Exercise directions: Your answer should be the lines below from the one with "This screenshot has height=482, width=1568." to the one with "Given: Click the action", both included, given again exactly and with nothing added.

(Saved data entries)
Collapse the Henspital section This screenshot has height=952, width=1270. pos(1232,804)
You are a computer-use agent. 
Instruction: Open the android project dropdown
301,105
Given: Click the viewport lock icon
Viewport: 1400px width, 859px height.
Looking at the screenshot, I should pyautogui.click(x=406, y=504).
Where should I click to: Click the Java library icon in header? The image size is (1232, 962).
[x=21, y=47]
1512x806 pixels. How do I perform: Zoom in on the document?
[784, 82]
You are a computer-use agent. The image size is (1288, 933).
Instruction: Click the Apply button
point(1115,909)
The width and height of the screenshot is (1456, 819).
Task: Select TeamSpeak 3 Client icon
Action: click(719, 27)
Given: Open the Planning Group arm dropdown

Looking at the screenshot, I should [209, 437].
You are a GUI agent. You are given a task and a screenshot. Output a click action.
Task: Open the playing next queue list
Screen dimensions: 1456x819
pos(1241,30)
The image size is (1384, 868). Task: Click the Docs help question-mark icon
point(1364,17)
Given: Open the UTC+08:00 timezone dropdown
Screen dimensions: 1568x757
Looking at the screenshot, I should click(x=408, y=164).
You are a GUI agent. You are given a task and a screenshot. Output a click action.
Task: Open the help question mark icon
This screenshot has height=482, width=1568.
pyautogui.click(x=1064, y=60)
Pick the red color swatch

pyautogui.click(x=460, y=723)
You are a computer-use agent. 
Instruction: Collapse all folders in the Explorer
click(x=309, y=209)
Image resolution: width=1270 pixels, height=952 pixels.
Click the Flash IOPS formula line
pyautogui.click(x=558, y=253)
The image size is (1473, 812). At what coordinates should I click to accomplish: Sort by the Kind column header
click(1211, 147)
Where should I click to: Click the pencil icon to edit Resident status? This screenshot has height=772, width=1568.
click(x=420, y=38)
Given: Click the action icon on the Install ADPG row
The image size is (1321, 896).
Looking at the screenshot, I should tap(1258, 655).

Finished task:
This screenshot has height=482, width=1568.
pyautogui.click(x=1064, y=60)
Pick the red color swatch

pyautogui.click(x=460, y=723)
You are a computer-use agent. 
Instruction: Collapse all folders in the Explorer
click(x=309, y=209)
Image resolution: width=1270 pixels, height=952 pixels.
Click the Flash IOPS formula line
pyautogui.click(x=558, y=253)
The image size is (1473, 812). At what coordinates should I click to accomplish: Sort by the Kind column header
click(1211, 147)
Where should I click to: Click the pencil icon to edit Resident status? This screenshot has height=772, width=1568.
click(x=420, y=38)
Given: Click the action icon on the Install ADPG row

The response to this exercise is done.